In theory, students who fail to do what is required should fail to graduate. In theory, this should happen because they fail one or more courses. Or, as I like to put it, they "earn a grade of F." Unfortunately, the F grade has all but disappeared from American higher education, and it seems to be on its way out in the K-12 grades. Why? There are several reasons. There is pressure to move the student through the system as quickly as possible. Parents assume that their children deserve wonderful grades because they are wonderful people. Standards have eroded, viewed in light of post-modern culture as meaningless trappings of a by-gone era pervaded with injustice. In some instances, effort alone earns high grades, and if it does not, students squawk.
What is most disturbing to me is that I see more of the "I paid my tuition, now give me my diploma" attitude among post-graduate students than among graduate students. What troubles me is that the former, for the most part, are or have been participants in the practice world. They should know that clients are not well served by anything less than rigorously application of genuine understanding of the subject matter. The impression I get, however, at least from some, is that the degree becomes a wall decoration that brings more clients into the office. Call it strict, but I simply don't see how anyone in practice can view a degree as anything other than a marker of having climbed to an even higher understanding, and having become even more deeply immersed, in the subject matter.
Interestingly, there is a related phenomenon that gets far less attention in today's media than it did decades ago. Perhaps it is not as common an occurrence. There are people who read and study in a particular discipline without being enrolled in any sort of program, degree or otherwise. For all intents and purposes, they are teaching themselves, having learned to do so somewhere along the line in their previous education. They self-study for the enjoyment, the fulfillment, the growth and the understanding. They may end up doing more reading and thinking than someone enrolled in a formal degree program. Wait. Surely they end up doing more work than at least some people enrolled in a degree program but scraping by on the bare minimum.
The folks who have the desire to learn, the discipline to stay focused, the perseverance to keep reading and thinking, the motivation to write and explain, and the appreciation for genuine understanding make the best students.

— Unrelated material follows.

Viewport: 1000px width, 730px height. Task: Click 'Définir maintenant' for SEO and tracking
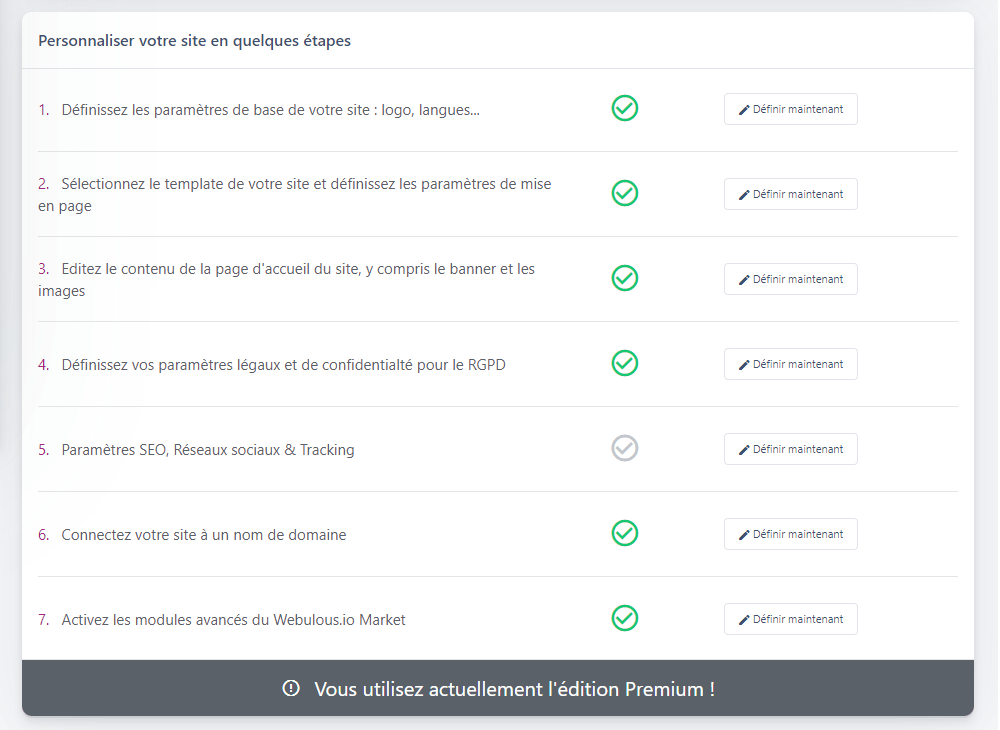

They also become the best practitioners, whether it is in an operating room, nuclear power plant control room, architect's office, or law firm. To them, the degree is a marker and not a stand-alone consumer purchase. For their teachers, they are what makes the classroom a fun place.
Fortunately, I have always encountered some people of this disposition in my classes. Their numbers, though, appear to be shrinking. They're being crowded out. They're being crowded out by the degree purchasers. It is an issue to which I intend to pay even more attention. The question is whether I can get anyone else to pay more attention.